__Work required__. The answer must consist of each line of the records below that contains the string "width".

__Study material__.

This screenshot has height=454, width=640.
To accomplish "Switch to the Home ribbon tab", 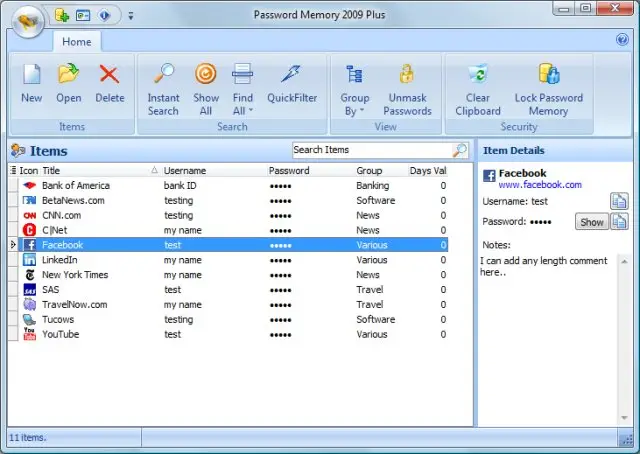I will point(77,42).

...

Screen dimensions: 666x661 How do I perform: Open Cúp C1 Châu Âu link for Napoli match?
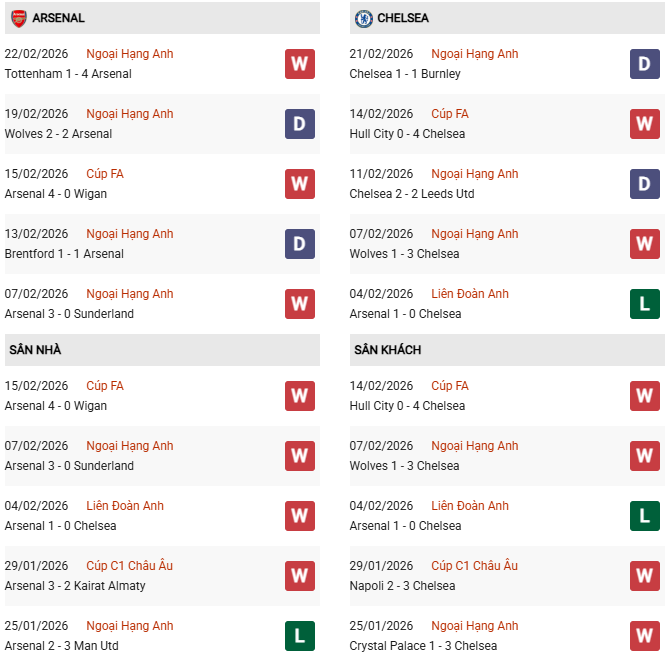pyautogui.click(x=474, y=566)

==

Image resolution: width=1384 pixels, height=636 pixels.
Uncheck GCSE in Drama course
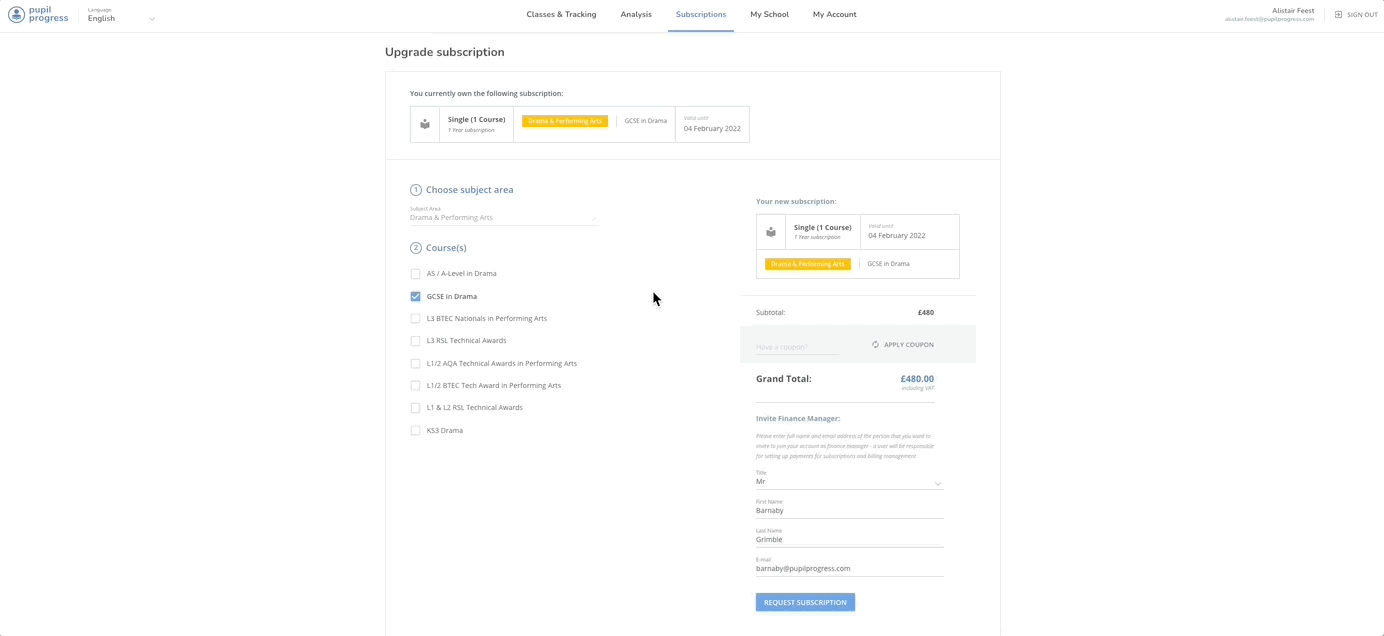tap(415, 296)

__Reply to the exercise__.
This screenshot has height=454, width=640.
Image resolution: width=1384 pixels, height=636 pixels.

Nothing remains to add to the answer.